**WHAT THE TASK REQUIRES**
Select the lines of the records containing the word "height" and list them.

━━ WORKING DATA ━━

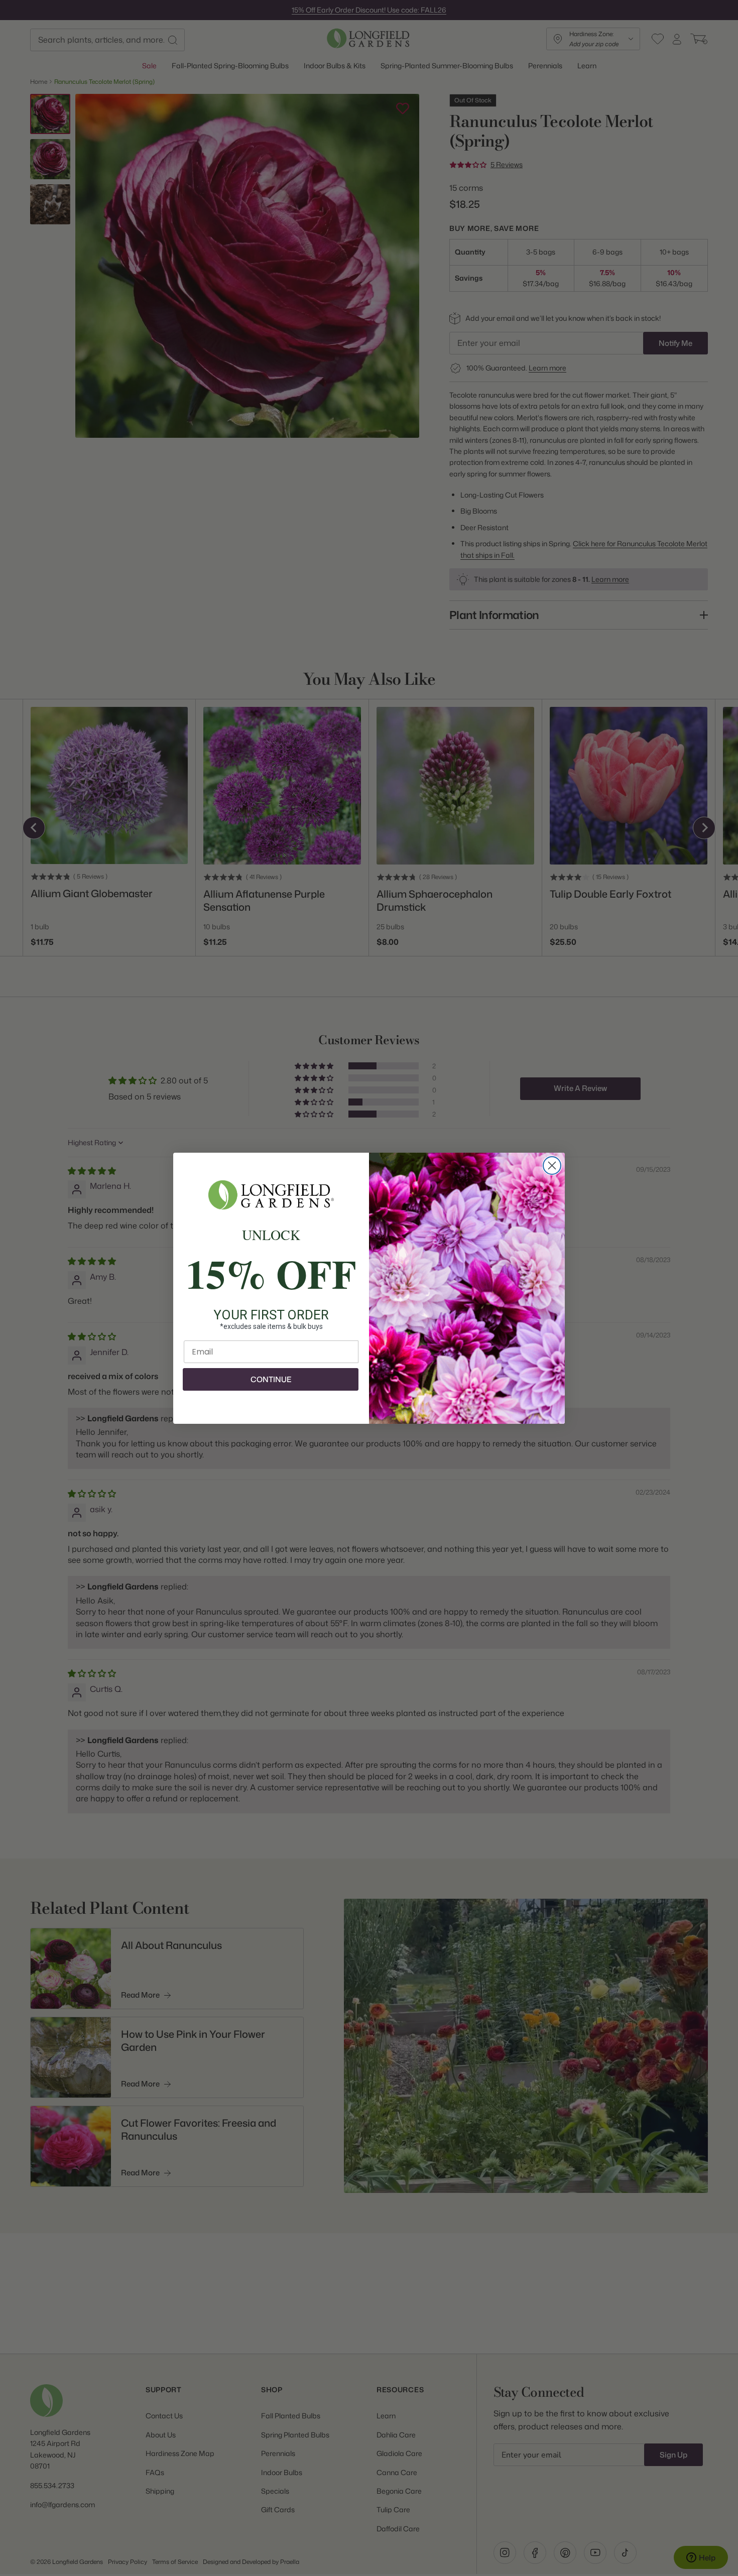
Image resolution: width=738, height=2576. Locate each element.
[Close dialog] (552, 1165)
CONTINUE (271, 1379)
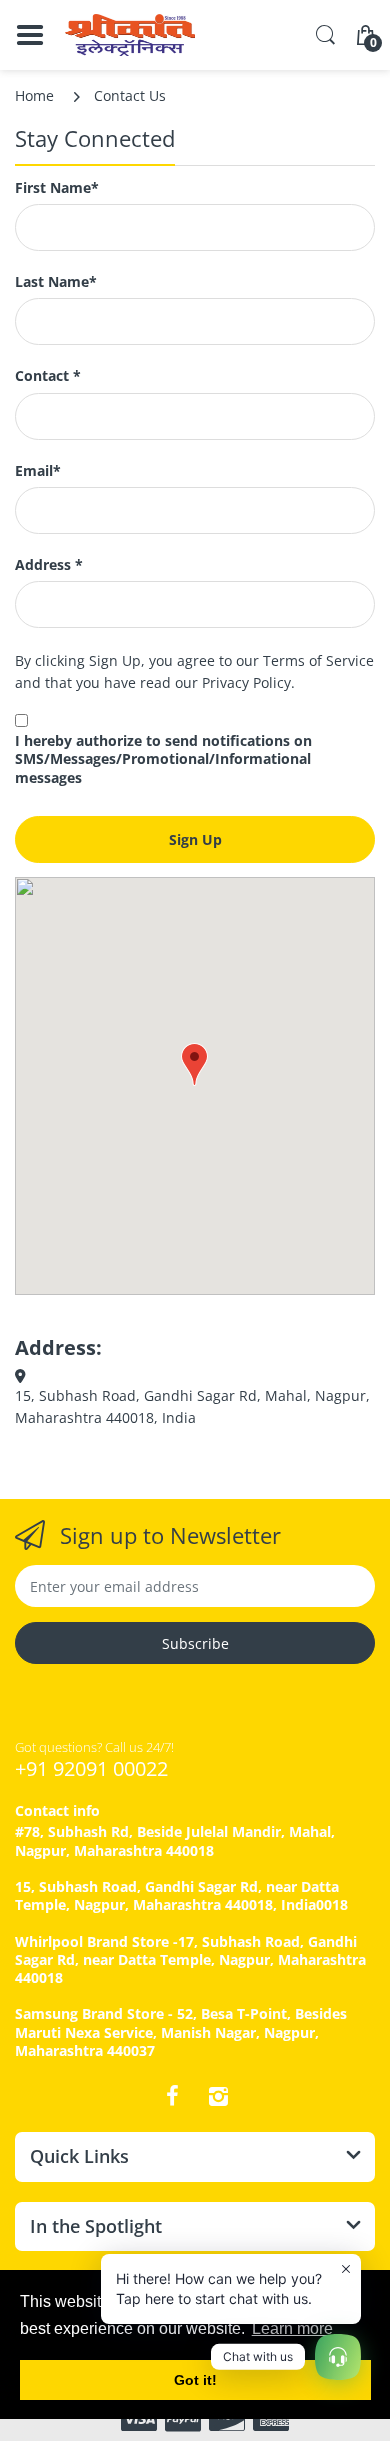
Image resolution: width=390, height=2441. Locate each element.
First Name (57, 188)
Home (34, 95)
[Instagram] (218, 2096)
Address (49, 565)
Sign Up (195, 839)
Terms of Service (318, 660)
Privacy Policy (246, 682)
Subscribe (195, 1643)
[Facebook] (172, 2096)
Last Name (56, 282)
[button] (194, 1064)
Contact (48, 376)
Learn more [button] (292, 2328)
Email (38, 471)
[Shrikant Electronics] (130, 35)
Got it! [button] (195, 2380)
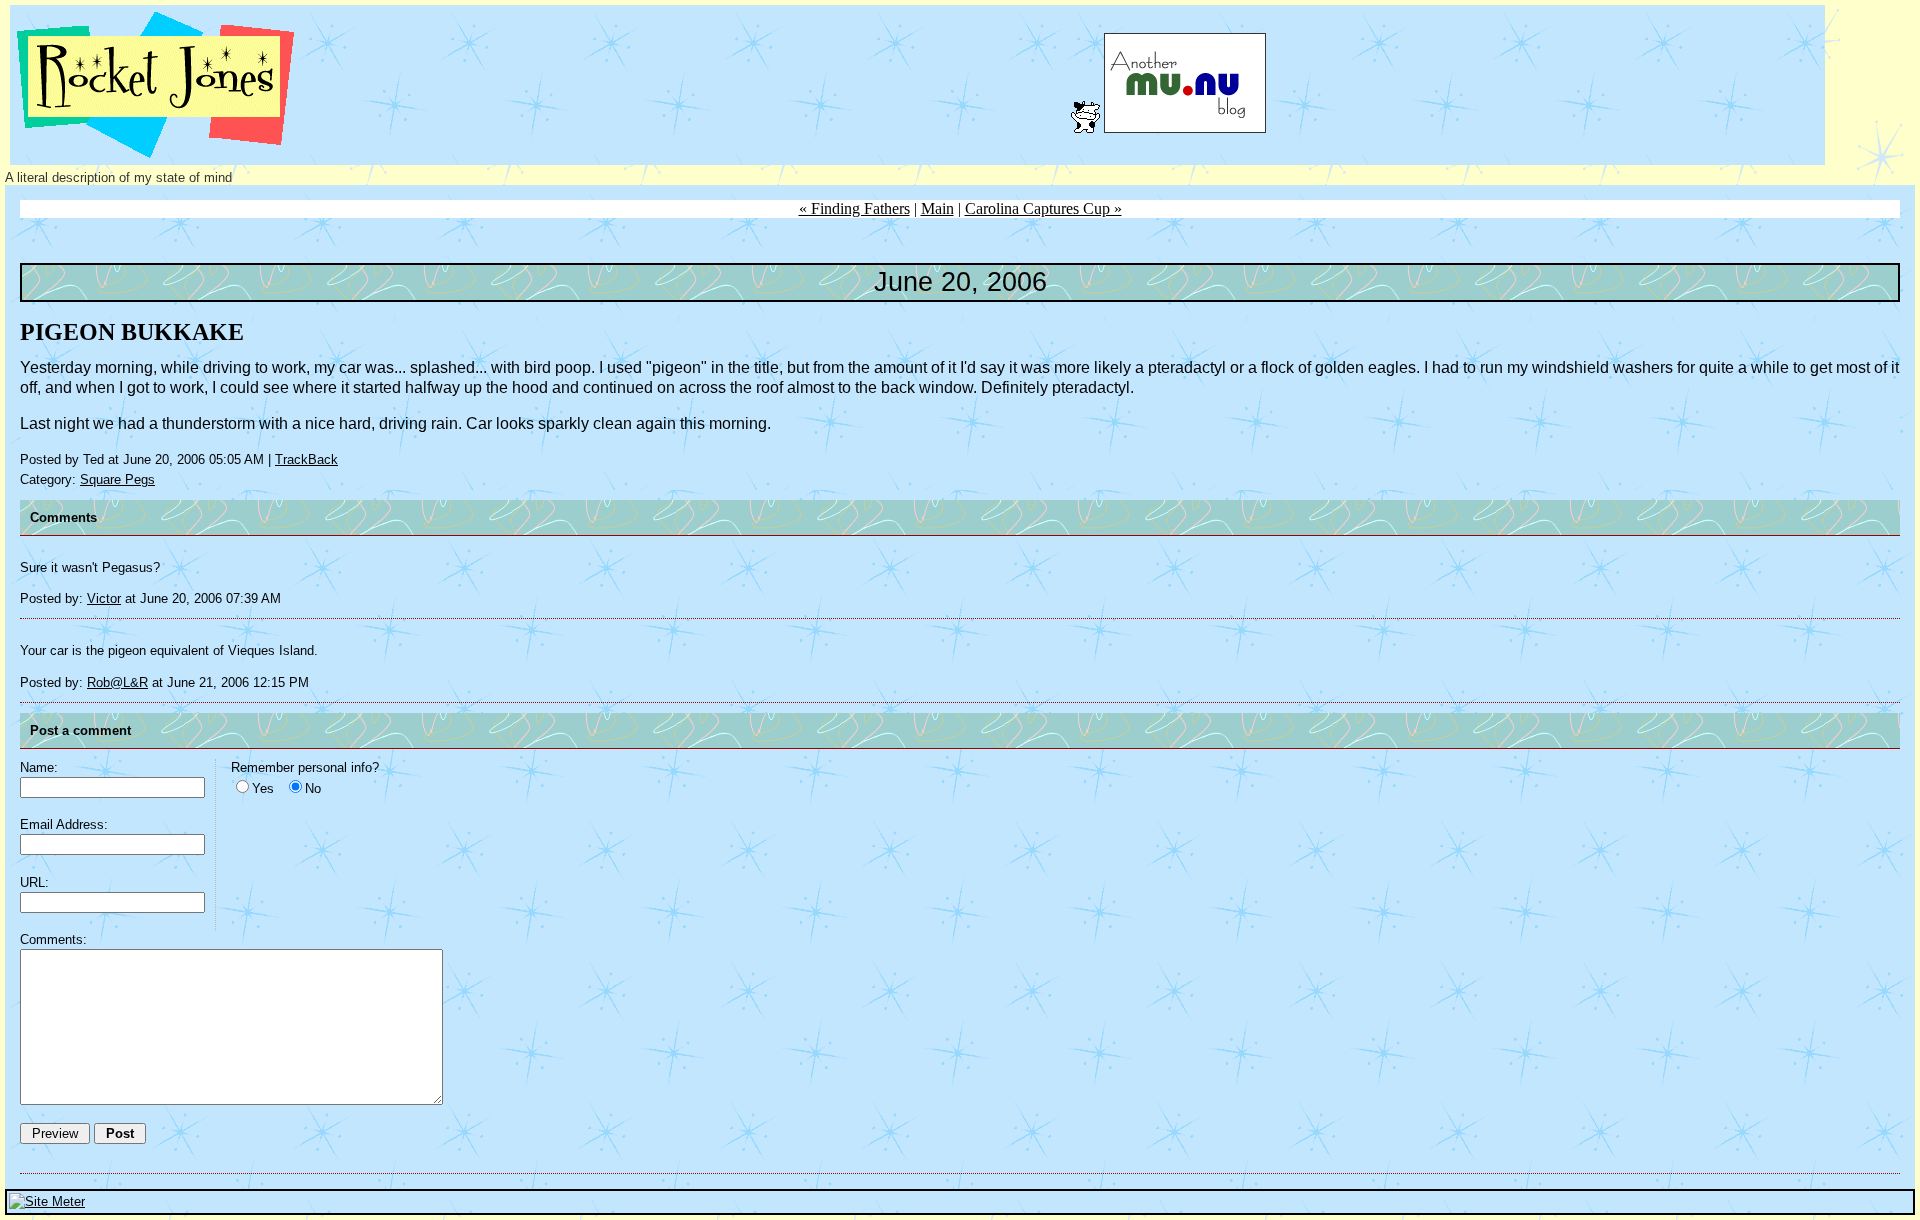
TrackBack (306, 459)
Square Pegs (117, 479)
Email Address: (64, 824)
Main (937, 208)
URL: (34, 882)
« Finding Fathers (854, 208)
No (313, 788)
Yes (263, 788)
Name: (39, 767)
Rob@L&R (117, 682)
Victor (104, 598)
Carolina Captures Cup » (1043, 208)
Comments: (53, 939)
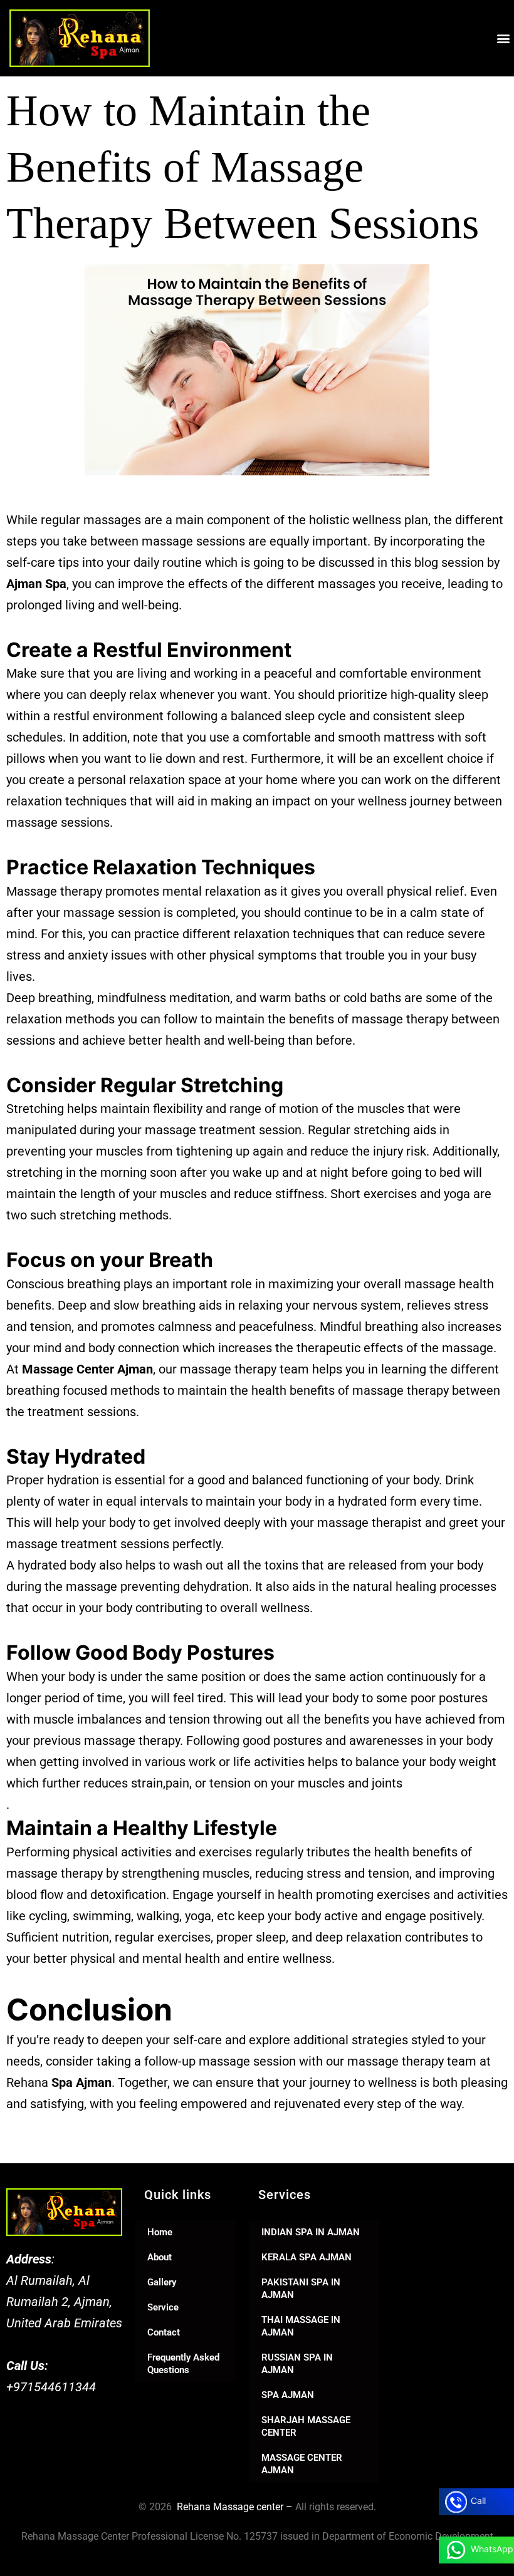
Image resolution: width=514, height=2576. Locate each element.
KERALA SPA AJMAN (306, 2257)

━━━

**SOLUTION**
Image resolution: width=738, height=2576. Locate each element.
Image resolution: width=390, height=2441. Locate each element.
Image resolution: width=514, height=2576. Locate each element.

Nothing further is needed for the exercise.